Friday, September 21, 2007 at 6:42 am
John, You don’t think it’s significant that Abraham got two directly contradictory messages from God? That just doesn’t matter for the sake of this discussion?
Friday, September 21, 2007 at 6:42 am
John,
I’m not the one who wrote an article that in part depended on a very thin understanding of Lenin’s political philosophy. So, no thanks. My point is that you should work harder, not write shorter sentences.
You’re really still reading from the Penguin? You haven’t read the journal entries? Come on John! A little fucking rigor!
Friday, September 21, 2007 at 6:46 am
Anthony, You’re undermining The Cause here — Zizek doesn’t generally quote the Princeton editions either!
Friday, September 21, 2007 at 6:48 am
No that serves my point. If Zizek isn’t serious neither is Holbo.
Friday, September 21, 2007 at 7:08 am
Anthony: “I’m not the one who wrote an article that in part depended on a very thin understanding of Lenin’s political philosophy.” That poor person! Was he (or she - it could have been a she) ever found?
Adam, you don’t think it’s possible that Stalin ever felt he was getting mixed messages from History? (How the hell would I know he didn’t have a long dark night of the soul?) Then that would be relevant as well.

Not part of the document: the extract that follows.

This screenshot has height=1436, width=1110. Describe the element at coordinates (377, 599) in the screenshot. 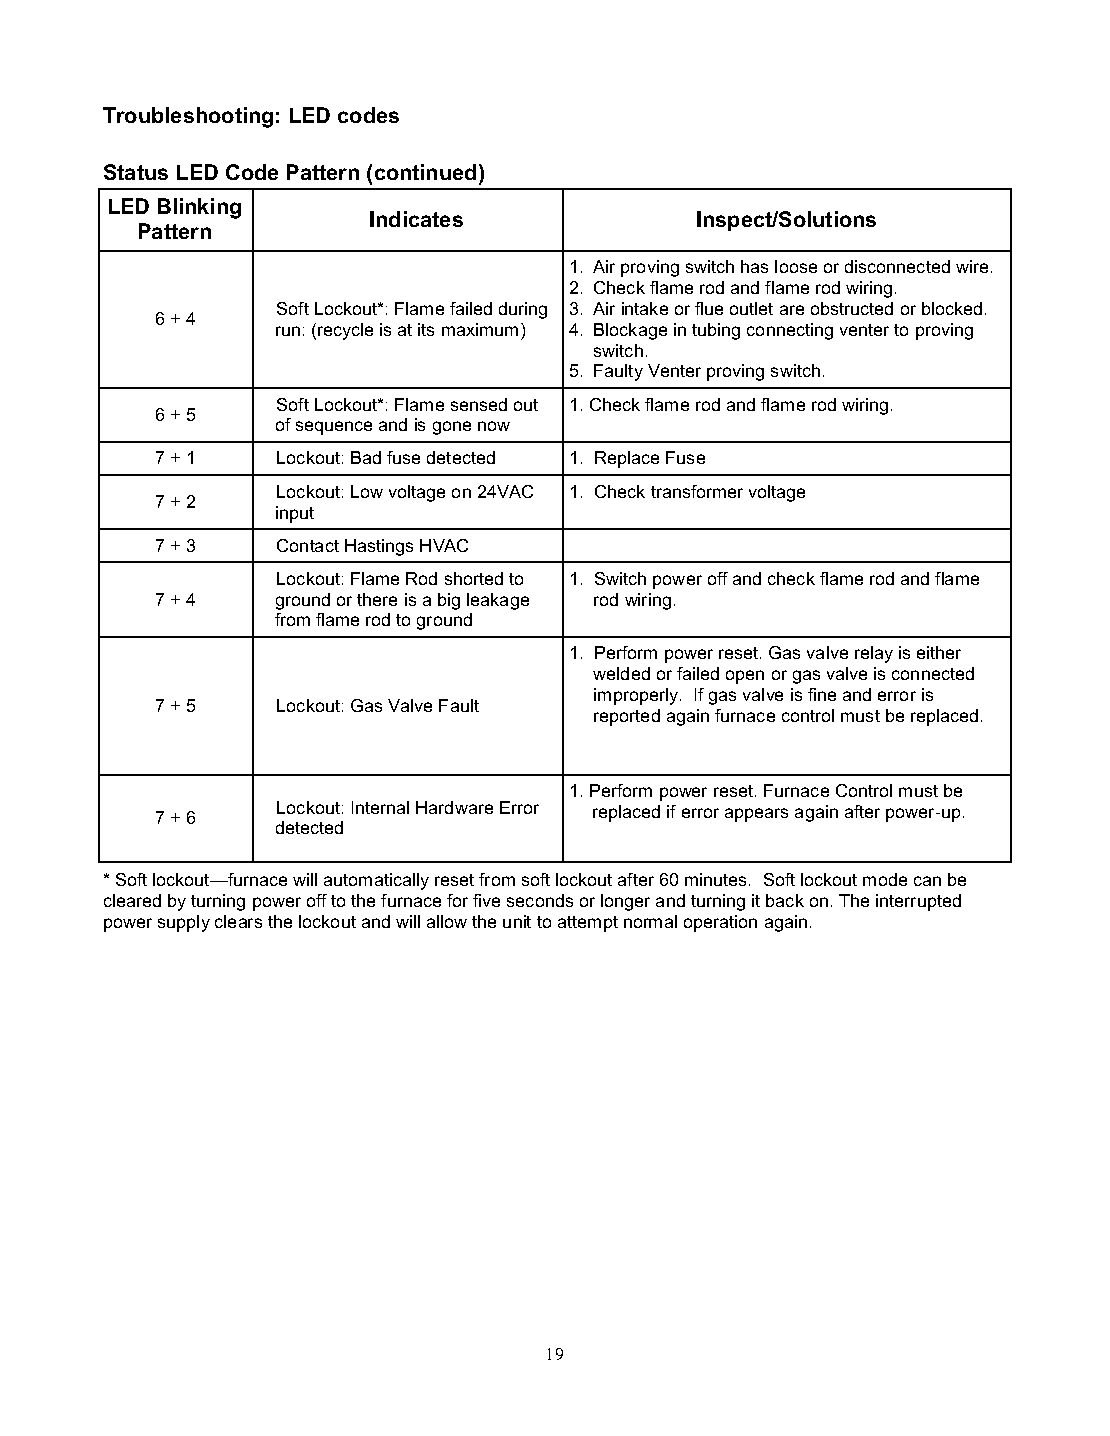

I see `there` at that location.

Re: editions. I keep the Penguin at home, for early morning and late night reading, and the Princeton at school. I like the Penguin better. I don’t trust anyone who could think “Preliminary Expectoration” is a better translation than “Preamble From the Heart”. (Why not just call it ’spitting it out’?) With that sort of language, God only knows that I’ll find, and maybe before I finished my first cup of coffee. (Also, “Upbuilding Discourses” is silly, when ‘edifying’ would actually have the same etymology. So that’s Hong for you. But that’s a tale for another day.) Thanks, no. I’m with Zizek on this one.